Return only the lines running from the top of the entries to the line with "Open SOS Handouts", inclusive, exactly as written.

• Data for analysis
○ ○ ○ ○ ○

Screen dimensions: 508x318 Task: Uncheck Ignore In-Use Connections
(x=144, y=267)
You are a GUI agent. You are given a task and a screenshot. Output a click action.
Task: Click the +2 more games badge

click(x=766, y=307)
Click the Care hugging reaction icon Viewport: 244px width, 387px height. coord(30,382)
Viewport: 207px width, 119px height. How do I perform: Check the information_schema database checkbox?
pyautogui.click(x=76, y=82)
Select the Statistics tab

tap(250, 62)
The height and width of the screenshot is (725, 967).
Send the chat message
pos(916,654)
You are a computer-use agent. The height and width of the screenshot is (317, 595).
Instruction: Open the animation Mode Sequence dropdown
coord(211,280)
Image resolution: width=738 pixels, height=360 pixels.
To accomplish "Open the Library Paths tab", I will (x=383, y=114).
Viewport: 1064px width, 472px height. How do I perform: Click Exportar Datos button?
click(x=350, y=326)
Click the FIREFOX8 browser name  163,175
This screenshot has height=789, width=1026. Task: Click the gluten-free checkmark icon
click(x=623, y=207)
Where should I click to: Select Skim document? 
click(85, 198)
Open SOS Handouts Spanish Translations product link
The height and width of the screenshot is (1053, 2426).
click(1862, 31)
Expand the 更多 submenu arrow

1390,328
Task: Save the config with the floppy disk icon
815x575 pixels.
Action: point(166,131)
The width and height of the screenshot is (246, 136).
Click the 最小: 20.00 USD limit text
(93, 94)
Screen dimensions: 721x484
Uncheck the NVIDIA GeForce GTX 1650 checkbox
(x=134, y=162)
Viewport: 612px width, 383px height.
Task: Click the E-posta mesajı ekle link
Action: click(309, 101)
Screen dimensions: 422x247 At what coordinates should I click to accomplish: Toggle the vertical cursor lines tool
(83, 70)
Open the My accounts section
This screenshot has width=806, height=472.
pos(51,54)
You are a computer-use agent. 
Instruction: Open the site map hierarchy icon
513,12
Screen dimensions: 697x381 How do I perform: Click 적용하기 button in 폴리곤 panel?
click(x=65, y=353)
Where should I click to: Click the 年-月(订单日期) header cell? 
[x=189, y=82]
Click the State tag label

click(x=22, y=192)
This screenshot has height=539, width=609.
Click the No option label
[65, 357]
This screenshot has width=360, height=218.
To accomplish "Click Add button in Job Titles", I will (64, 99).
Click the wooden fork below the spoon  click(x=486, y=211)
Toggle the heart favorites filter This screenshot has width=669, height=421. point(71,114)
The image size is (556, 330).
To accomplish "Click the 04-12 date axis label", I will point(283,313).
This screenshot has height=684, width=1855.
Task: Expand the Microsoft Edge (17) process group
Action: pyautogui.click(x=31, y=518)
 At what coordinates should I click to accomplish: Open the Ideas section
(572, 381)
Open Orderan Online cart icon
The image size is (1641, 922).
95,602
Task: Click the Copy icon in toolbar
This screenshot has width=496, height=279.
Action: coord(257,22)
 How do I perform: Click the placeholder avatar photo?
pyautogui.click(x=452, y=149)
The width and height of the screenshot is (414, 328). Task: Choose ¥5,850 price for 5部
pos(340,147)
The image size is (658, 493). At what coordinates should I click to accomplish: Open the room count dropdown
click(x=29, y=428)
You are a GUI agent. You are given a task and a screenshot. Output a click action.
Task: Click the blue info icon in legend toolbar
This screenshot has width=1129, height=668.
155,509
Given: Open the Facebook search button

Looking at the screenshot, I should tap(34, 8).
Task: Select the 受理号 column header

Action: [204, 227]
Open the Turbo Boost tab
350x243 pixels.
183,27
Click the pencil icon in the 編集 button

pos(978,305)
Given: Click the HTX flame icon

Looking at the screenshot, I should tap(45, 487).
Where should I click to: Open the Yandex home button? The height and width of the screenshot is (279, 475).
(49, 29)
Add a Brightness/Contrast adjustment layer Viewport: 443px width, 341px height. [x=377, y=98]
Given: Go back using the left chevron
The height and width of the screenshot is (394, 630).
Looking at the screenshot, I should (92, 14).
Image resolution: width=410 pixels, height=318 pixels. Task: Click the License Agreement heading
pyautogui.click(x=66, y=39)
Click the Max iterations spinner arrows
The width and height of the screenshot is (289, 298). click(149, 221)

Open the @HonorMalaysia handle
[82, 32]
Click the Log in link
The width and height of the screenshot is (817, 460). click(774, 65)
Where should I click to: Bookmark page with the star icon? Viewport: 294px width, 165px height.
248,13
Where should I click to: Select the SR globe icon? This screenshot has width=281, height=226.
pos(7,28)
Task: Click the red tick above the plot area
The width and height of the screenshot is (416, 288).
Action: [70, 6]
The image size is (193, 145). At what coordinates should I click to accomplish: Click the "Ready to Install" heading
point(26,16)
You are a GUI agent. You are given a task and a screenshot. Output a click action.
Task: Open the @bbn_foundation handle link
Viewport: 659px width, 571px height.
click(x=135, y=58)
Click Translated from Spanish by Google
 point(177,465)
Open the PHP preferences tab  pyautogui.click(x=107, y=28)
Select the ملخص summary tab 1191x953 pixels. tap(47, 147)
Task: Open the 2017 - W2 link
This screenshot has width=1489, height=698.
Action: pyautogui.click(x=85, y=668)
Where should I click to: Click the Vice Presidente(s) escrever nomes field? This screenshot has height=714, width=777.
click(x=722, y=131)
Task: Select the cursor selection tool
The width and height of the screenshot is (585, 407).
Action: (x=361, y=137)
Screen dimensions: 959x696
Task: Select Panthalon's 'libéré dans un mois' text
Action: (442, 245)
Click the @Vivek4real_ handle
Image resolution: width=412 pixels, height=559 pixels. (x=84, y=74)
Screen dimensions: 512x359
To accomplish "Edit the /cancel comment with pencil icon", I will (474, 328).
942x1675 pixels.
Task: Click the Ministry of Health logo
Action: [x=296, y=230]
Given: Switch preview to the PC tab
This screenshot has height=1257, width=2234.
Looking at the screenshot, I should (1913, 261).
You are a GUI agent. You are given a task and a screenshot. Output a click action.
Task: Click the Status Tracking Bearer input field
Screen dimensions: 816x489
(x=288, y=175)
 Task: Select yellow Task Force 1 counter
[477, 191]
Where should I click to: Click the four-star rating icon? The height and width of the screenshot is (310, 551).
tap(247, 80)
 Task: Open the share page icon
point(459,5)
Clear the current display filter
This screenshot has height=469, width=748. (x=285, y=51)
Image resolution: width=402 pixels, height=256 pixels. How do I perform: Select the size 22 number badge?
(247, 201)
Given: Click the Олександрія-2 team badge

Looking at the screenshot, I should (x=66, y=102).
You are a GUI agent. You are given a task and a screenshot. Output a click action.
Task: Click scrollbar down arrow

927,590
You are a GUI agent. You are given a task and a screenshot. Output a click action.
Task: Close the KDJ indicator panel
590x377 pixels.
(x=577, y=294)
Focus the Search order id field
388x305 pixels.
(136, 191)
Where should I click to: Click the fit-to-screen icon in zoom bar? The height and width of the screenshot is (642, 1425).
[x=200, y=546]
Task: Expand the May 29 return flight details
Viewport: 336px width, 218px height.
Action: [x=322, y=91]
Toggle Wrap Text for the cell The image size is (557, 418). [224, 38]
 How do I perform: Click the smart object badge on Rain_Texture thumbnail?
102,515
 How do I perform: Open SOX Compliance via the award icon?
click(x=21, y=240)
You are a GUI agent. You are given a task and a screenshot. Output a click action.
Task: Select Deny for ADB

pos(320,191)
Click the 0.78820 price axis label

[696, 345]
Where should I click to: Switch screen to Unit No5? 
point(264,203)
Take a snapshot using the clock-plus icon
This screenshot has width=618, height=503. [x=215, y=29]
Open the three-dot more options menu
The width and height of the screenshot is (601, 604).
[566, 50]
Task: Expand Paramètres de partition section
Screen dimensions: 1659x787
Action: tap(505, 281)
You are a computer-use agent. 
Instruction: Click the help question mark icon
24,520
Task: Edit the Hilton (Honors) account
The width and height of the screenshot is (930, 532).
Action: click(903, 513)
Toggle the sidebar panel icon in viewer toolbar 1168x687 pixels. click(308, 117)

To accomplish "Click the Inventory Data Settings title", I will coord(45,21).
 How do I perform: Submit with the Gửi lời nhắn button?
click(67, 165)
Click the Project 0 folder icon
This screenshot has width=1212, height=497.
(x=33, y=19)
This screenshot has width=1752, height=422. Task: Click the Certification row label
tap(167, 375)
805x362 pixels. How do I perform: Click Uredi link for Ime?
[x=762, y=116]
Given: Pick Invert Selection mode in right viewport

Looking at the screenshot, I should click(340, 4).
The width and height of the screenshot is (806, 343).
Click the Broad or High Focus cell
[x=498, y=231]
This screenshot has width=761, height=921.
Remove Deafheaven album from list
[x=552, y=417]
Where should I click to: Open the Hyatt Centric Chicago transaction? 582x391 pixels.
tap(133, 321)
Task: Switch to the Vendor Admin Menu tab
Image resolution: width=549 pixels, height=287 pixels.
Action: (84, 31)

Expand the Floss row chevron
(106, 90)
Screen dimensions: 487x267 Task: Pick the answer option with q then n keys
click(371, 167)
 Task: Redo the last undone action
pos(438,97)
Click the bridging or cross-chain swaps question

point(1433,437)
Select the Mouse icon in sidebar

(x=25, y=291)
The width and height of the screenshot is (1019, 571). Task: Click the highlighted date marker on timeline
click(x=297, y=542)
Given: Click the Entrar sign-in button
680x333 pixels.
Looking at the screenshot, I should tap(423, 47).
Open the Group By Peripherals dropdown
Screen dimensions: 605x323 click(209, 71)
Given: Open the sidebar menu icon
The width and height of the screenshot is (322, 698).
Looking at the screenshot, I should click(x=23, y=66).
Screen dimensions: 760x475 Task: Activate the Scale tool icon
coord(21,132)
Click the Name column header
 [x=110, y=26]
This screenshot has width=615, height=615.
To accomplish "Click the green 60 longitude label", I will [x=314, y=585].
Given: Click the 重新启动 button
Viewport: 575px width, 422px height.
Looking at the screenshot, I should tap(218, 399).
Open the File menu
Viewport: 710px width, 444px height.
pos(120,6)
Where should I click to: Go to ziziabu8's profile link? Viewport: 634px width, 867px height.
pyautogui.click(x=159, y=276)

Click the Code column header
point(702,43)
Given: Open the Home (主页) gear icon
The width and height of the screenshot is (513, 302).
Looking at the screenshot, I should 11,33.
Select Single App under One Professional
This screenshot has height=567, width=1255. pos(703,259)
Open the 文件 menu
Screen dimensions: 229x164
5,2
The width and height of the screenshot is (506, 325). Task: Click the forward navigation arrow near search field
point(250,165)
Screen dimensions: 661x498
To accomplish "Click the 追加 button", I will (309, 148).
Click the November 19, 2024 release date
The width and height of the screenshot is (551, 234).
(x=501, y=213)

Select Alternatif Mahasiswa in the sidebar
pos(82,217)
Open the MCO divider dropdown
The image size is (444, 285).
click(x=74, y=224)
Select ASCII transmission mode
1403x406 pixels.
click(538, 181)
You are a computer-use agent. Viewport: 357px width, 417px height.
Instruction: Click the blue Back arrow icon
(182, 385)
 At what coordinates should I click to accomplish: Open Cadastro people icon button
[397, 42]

○ ○ ○ ○ ○

• Answer for this exercise
Screen dimensions: 508x318 Task: Uncheck Ignore In-Use Connections
(x=144, y=267)
You are a GUI agent. You are given a task and a screenshot. Output a click action.
Task: Click the +2 more games badge

click(x=766, y=307)
Click the Care hugging reaction icon Viewport: 244px width, 387px height. coord(30,382)
Viewport: 207px width, 119px height. How do I perform: Check the information_schema database checkbox?
pyautogui.click(x=76, y=82)
Select the Statistics tab

tap(250, 62)
The height and width of the screenshot is (725, 967).
Send the chat message
pos(916,654)
You are a computer-use agent. The height and width of the screenshot is (317, 595).
Instruction: Open the animation Mode Sequence dropdown
coord(211,280)
Image resolution: width=738 pixels, height=360 pixels.
To accomplish "Open the Library Paths tab", I will (x=383, y=114).
Viewport: 1064px width, 472px height. How do I perform: Click Exportar Datos button?
click(x=350, y=326)
Click the FIREFOX8 browser name  163,175
This screenshot has height=789, width=1026. Task: Click the gluten-free checkmark icon
click(x=623, y=207)
Where should I click to: Select Skim document? 
click(85, 198)
Open SOS Handouts Spanish Translations product link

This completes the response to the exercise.